**AUFGABE A**.
Beantworte anhand des Forumsbeitrags über die 128 binären Ausgänge folgende Fragen:
(i) Wie viele verschiedene Funktionen sollen die Ausgänge ansteuern?
(ii) Wie breit ist der Ausgang jeder Funktion?
(iii) Wohin sollen die Ausgänge der Funktionen geschrieben werden?

# 128 binäre Ausgänge taktzeitökonomisch verknüpfen?



## Olav (12 August 2005)

Hallo, Spezialisten!

Ich habe ein Programm zu programmieren, bei dem etwa 120 digitale Ausgänge anzusteuern sind. Dabei habe ich folgende Problematik:

Ich habe etwa 20 verschiedene Funktionen, die nahezu unabhängig voneinander diese 120 Ausgänge ansteuern können müssen. Wann welcher Ausgang kommen soll, ist durch "Rezepturen" auf dem Bedienpanel festgelegt, wobei die jeder Funktion zugewiesenen 64 Ausgänge zeitlich und in allen möglichen Kombinationen frei programmierbar sind. Im Programmablauf sind auch mehrere dieser Funktionen gleichzeitig aktiv. 
Jede Funktion hat einen 2 DWORD (64 bit) breiten Ausgang, wobei die Zuordnung der Funktionsausgänge zu den physikalischen Ausgängen bei jeder Funktion anders ist (Da ich die Ausgänge zeitabhängig takten muß, muß ich das so lösen, um meine Rezepturen nicht "unendlich" aufzublasen!, Pro Rezept 7DWORD mal 20 Funktionen mal 26 Zeitschritte wären 15kB pro Rezeptur... So sind es "nur" 4,5kB).

Die Ausgänge der Funktionen will ich nun in einen globalen DB schreiben, welcher von einem anderen FB ausgewertet wird. Dieser soll
- die 2 DWORD pro Funktion auf die physikalischen Adressen abbilden
- aus diesen Informationen mein Ausgangsabbild der physikalischen Ausgänge erstellen
- nach Möglichkeit widersprüchliche Befehle erkennen und einen Fehler ausgeben.

**AUFGABE B**.
Schreibe in den verfügbaren Daten die Zeilen ab der Zeile mit „The width and height of the screenshot is (970, 555).“ bis zum Ende der Daten erneut ab, die Anweisungen eingeschlossen. Multipliziere dabei jede Koordinate in den Antworten mit 1,65 und runde auf ganze Zahlen, wobei Halbe aufgerundet werden.

**VERFÜGBARE DATEN**.
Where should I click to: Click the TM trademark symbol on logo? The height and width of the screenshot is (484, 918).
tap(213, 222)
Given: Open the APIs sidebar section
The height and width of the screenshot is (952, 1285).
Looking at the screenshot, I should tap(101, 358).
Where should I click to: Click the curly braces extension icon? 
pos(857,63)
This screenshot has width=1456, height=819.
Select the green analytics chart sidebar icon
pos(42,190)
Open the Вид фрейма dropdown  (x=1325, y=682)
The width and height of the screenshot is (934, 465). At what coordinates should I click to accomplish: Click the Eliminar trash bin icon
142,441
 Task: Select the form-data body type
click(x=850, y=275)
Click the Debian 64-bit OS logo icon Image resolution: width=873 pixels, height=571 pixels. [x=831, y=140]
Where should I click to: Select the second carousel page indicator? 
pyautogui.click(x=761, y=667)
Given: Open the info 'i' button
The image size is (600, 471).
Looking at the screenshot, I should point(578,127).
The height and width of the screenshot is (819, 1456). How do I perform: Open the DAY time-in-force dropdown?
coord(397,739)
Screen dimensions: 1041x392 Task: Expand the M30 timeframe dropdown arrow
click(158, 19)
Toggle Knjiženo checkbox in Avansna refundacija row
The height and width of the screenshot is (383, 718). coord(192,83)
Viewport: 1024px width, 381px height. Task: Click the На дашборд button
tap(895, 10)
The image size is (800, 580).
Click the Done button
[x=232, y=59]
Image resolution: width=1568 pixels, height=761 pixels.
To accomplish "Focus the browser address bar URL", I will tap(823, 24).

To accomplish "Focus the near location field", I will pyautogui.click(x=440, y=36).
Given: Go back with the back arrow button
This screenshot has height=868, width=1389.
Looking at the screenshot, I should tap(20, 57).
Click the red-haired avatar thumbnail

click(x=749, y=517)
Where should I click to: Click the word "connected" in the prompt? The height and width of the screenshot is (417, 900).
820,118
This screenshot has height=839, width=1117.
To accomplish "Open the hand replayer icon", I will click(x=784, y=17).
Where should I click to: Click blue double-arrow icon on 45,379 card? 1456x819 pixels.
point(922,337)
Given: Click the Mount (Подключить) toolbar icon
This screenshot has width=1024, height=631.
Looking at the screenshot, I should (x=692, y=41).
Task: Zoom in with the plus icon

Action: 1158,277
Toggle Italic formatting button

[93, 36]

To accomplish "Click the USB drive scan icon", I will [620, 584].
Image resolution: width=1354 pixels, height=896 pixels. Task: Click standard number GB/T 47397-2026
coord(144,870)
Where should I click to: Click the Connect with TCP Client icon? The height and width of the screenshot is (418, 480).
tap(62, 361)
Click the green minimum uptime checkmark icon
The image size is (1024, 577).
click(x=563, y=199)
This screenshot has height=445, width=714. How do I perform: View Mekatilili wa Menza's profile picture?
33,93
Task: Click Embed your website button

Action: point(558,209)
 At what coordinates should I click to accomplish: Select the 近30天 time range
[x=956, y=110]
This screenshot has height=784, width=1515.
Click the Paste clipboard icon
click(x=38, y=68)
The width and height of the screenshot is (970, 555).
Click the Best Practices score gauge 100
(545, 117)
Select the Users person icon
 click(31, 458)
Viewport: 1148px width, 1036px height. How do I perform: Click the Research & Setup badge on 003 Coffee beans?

**RICHTIGE AUSGABE A**.
(i) Etwa 20 verschiedene Funktionen.
(ii) 2 DWORD, also 64 bit.
(iii) In einen globalen DB, der von einem anderen FB ausgewertet wird.

**RICHTIGE AUSGABE B**.
The width and height of the screenshot is (970, 555).
Click the Best Practices score gauge 100
(899, 193)
Select the Users person icon
 click(51, 756)
Viewport: 1148px width, 1036px height. How do I perform: Click the Research & Setup badge on 003 Coffee beans?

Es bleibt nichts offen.